Guide to Scraping

Table of Contents
  1. Generate pHashes
  2. Join StashDB
  3. Use the Scene Tagger
  4. Use ThePornDB Endpoint
  5. Use Site-Specific Scrapers
  6. Submit to StashDB

The following is our recommended procedure for new Stash users who want to get info for their scenes as quickly, easily, and as accurately as possible. Pulling info directly from StashDB is still the best option, but unfortunately this will not always be possible. Alternative methods are also covered for when StashDB doesn’t have what you need. This is an expanded version of @Scruffy’s pinned post in the #stashdb-general channel in our Discord. Go there if you’d like something more succinct and direct. Hopefully this guide will reduce the pain and frustration for those who are lost and don’t know where to start.

The following sections are in this particular order for a reason, so please follow this guide from the beginning.

Generate pHashes

  1. Navigate to the Settings page (⚙ icon in top right), make sure you’re on “Tasks” in the sidebar to the left, then find the first heading “Library” in the middle of the page. Make sure “Generate perceptual hashes” is turned on so pHashes will be created automatically each time you run a scan to add new scenes. This will slow down the scanning process, but for most users it’s worth it. pHashes are the main way to match your scenes with our data on StashDB.

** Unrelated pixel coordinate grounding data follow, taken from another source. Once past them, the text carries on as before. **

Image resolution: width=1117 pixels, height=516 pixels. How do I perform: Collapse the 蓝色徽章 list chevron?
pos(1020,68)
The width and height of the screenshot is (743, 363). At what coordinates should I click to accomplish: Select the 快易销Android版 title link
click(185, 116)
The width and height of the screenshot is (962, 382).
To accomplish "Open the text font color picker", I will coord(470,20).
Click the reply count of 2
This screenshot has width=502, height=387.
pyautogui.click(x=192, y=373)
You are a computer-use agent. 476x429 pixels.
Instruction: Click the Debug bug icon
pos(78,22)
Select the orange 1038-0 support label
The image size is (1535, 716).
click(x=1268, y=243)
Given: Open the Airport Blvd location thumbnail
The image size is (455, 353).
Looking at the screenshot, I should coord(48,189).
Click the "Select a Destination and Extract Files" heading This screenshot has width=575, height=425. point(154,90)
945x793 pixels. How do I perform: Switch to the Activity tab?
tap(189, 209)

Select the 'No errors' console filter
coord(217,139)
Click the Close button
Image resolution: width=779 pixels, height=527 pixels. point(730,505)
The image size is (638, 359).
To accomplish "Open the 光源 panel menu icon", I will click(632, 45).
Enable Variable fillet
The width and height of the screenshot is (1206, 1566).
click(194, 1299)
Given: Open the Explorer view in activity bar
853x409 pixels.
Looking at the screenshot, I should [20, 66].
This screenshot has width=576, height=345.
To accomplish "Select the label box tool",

    How to generate pHashes on scan

  1. pHash generation is not turned on by default, so you’ll need to generate them manually if you haven’t already. This can be done on your entire library on the same Settings –> Tasks page, scroll down to the “Generated Content” heading. Make sure “Perceptual hashes (for deduplication)” is turned on and click the “Generate” button at the top. As long as “Overwrite existing generated files” is turned off, this will only generate missing files and hashes.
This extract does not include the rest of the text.